Data records:
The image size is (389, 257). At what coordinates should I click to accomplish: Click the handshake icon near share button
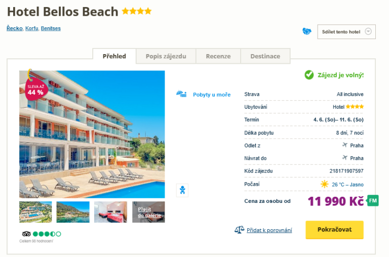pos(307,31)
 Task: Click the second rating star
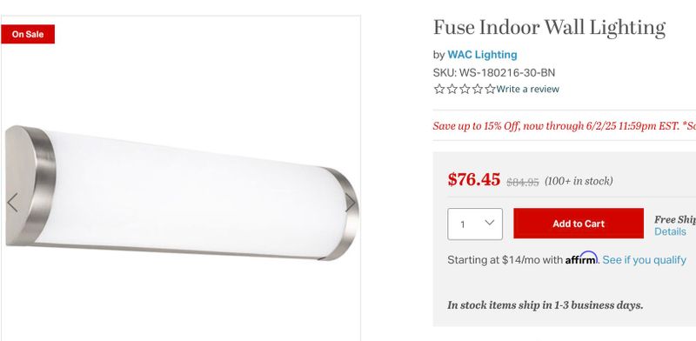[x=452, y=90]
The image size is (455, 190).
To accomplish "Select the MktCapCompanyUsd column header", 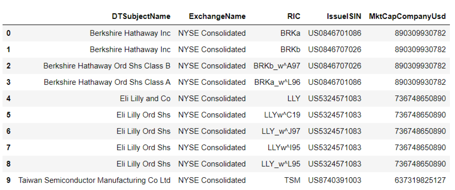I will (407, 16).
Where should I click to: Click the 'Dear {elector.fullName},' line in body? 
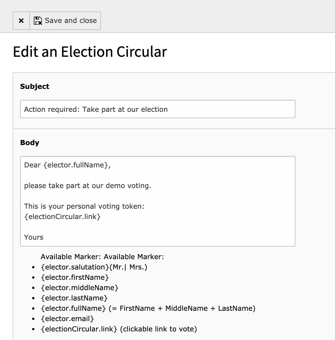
==
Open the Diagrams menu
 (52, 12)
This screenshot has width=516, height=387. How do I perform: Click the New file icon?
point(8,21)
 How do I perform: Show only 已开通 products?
---
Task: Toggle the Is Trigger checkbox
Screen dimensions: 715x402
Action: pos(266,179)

What is being asked: Beginning with the line containing "This screenshot has" in the material above, copy every line exactly until you have copied the line containing "How do I perform: Show only 已开通 products?".

Answer to the problem:
This screenshot has width=516, height=387. How do I perform: Click the New file icon?
point(8,21)
 How do I perform: Show only 已开通 products?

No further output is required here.